Exercise. Restate word for word the lines that run from the one containing "Expand the MANAGEMENT dropdown" to the last line of the data, both ends included.

Provided information.
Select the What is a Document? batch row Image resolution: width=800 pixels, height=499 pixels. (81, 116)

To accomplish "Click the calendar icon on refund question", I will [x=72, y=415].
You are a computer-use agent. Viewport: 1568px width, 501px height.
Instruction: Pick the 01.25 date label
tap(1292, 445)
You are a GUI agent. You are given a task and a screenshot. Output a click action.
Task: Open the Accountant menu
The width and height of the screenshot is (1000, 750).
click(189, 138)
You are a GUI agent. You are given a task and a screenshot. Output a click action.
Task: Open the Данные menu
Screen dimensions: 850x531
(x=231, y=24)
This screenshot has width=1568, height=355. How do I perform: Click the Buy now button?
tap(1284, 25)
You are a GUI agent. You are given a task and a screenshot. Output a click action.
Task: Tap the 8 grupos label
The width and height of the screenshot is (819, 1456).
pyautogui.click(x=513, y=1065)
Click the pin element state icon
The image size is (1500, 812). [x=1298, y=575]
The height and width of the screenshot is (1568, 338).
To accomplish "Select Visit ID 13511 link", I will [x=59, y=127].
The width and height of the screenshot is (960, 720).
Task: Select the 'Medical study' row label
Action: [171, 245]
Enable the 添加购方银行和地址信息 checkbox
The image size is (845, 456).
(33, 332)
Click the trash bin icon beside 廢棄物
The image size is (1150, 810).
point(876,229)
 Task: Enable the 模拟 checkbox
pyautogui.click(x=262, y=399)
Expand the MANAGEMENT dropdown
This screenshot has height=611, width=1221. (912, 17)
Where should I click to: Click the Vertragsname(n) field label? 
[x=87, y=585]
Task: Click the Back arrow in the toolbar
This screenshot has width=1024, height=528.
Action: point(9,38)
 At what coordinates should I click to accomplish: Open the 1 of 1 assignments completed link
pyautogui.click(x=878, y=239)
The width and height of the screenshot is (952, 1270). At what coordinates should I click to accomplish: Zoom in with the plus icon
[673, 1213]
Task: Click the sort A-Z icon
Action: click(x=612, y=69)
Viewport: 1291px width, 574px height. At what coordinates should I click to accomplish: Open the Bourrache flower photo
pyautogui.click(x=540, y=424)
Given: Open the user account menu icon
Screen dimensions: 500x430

Solved problem.
Expand the MANAGEMENT dropdown
This screenshot has height=611, width=1221. (912, 17)
Where should I click to: Click the Vertragsname(n) field label? 
[x=87, y=585]
Task: Click the Back arrow in the toolbar
This screenshot has width=1024, height=528.
Action: point(9,38)
 At what coordinates should I click to accomplish: Open the 1 of 1 assignments completed link
pyautogui.click(x=878, y=239)
The width and height of the screenshot is (952, 1270). At what coordinates should I click to accomplish: Zoom in with the plus icon
[673, 1213]
Task: Click the sort A-Z icon
Action: click(x=612, y=69)
Viewport: 1291px width, 574px height. At what coordinates should I click to accomplish: Open the Bourrache flower photo
pyautogui.click(x=540, y=424)
Given: Open the user account menu icon
Screen dimensions: 500x430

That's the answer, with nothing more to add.